■ Task instructions ■
Repeat the entries beneath in their entirety, precisely as given.

-=-=-

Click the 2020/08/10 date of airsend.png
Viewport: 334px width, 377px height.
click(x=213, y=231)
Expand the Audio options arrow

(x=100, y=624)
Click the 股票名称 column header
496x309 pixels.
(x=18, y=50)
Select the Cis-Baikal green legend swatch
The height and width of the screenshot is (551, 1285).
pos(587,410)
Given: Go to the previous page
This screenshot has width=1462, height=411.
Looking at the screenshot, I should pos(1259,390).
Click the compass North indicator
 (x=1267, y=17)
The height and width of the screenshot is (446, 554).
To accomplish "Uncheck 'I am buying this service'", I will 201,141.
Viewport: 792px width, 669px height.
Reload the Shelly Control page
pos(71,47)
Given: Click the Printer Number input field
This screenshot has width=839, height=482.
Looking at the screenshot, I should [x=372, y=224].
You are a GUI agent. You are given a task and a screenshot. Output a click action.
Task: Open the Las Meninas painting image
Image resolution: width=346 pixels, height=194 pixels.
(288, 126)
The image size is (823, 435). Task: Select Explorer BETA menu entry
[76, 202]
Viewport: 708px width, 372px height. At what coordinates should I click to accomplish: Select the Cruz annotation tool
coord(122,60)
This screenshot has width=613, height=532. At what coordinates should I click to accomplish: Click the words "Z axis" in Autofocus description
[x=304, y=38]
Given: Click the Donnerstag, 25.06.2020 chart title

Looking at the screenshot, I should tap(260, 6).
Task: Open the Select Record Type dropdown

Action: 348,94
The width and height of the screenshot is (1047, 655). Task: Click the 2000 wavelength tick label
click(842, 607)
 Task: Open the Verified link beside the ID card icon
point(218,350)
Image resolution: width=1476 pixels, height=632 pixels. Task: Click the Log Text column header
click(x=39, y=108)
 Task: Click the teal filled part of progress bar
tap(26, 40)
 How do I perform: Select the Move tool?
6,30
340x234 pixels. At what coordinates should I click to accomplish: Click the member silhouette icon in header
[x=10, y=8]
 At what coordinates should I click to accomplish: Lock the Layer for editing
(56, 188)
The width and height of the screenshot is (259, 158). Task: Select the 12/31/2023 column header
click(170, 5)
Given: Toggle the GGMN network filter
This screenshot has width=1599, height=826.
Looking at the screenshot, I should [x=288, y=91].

-=-=-

■ Your solution ■
Click the 2020/08/10 date of airsend.png
Viewport: 334px width, 377px height.
click(x=213, y=231)
Expand the Audio options arrow

(x=100, y=624)
Click the 股票名称 column header
496x309 pixels.
(x=18, y=50)
Select the Cis-Baikal green legend swatch
The height and width of the screenshot is (551, 1285).
pos(587,410)
Given: Go to the previous page
This screenshot has width=1462, height=411.
Looking at the screenshot, I should pos(1259,390).
Click the compass North indicator
 (x=1267, y=17)
The height and width of the screenshot is (446, 554).
To accomplish "Uncheck 'I am buying this service'", I will 201,141.
Viewport: 792px width, 669px height.
Reload the Shelly Control page
pos(71,47)
Given: Click the Printer Number input field
This screenshot has width=839, height=482.
Looking at the screenshot, I should [x=372, y=224].
You are a GUI agent. You are given a task and a screenshot. Output a click action.
Task: Open the Las Meninas painting image
Image resolution: width=346 pixels, height=194 pixels.
(288, 126)
The image size is (823, 435). Task: Select Explorer BETA menu entry
[76, 202]
Viewport: 708px width, 372px height. At what coordinates should I click to accomplish: Select the Cruz annotation tool
coord(122,60)
This screenshot has width=613, height=532. At what coordinates should I click to accomplish: Click the words "Z axis" in Autofocus description
[x=304, y=38]
Given: Click the Donnerstag, 25.06.2020 chart title

Looking at the screenshot, I should tap(260, 6).
Task: Open the Select Record Type dropdown

Action: 348,94
The width and height of the screenshot is (1047, 655). Task: Click the 2000 wavelength tick label
click(842, 607)
 Task: Open the Verified link beside the ID card icon
point(218,350)
Image resolution: width=1476 pixels, height=632 pixels. Task: Click the Log Text column header
click(x=39, y=108)
 Task: Click the teal filled part of progress bar
tap(26, 40)
 How do I perform: Select the Move tool?
6,30
340x234 pixels. At what coordinates should I click to accomplish: Click the member silhouette icon in header
[x=10, y=8]
 At what coordinates should I click to accomplish: Lock the Layer for editing
(56, 188)
The width and height of the screenshot is (259, 158). Task: Select the 12/31/2023 column header
click(170, 5)
Given: Toggle the GGMN network filter
This screenshot has width=1599, height=826.
Looking at the screenshot, I should [x=288, y=91].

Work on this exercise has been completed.